**Records provided**:
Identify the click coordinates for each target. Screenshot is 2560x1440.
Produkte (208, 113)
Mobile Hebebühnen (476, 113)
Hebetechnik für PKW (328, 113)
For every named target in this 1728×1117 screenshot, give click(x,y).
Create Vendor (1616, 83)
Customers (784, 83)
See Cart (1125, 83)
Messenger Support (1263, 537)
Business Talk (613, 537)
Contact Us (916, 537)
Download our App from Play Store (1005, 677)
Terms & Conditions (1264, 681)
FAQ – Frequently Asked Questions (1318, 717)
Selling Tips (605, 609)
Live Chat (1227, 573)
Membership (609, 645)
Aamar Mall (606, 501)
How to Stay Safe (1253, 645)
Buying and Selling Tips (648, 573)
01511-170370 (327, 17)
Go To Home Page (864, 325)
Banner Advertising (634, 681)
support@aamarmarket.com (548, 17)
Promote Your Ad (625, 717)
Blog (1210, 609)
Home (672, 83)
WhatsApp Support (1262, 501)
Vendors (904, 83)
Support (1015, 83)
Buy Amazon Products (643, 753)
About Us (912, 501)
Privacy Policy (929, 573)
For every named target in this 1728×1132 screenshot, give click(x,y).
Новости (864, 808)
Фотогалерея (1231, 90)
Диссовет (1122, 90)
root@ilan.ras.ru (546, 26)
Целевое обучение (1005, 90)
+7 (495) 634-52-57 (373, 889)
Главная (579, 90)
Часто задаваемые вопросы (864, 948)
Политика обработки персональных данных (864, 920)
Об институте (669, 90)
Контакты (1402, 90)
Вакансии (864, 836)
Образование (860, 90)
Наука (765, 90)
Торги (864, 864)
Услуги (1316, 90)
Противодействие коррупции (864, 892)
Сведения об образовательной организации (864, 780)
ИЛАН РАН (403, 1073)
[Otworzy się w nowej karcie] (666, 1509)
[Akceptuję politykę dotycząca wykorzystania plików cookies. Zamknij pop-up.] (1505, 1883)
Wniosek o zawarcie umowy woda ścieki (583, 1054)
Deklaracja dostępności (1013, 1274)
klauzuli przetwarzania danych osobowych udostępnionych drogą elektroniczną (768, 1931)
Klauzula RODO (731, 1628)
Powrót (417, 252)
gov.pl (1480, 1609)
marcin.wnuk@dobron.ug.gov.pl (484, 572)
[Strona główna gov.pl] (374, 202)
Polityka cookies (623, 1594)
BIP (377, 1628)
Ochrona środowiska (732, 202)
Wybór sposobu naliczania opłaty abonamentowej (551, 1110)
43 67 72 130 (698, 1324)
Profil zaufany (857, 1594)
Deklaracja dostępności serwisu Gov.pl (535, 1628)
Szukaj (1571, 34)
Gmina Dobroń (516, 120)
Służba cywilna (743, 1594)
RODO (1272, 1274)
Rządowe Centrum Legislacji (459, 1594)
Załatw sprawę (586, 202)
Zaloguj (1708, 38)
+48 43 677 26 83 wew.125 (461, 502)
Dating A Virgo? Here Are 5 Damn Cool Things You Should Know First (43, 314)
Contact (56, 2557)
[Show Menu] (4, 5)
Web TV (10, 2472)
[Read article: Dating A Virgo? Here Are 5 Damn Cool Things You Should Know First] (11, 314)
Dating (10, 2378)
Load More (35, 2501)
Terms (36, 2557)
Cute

**Activity**: Using the material, find how many lines hold the word "Know". Give the number by itself.

**Written answer**: 2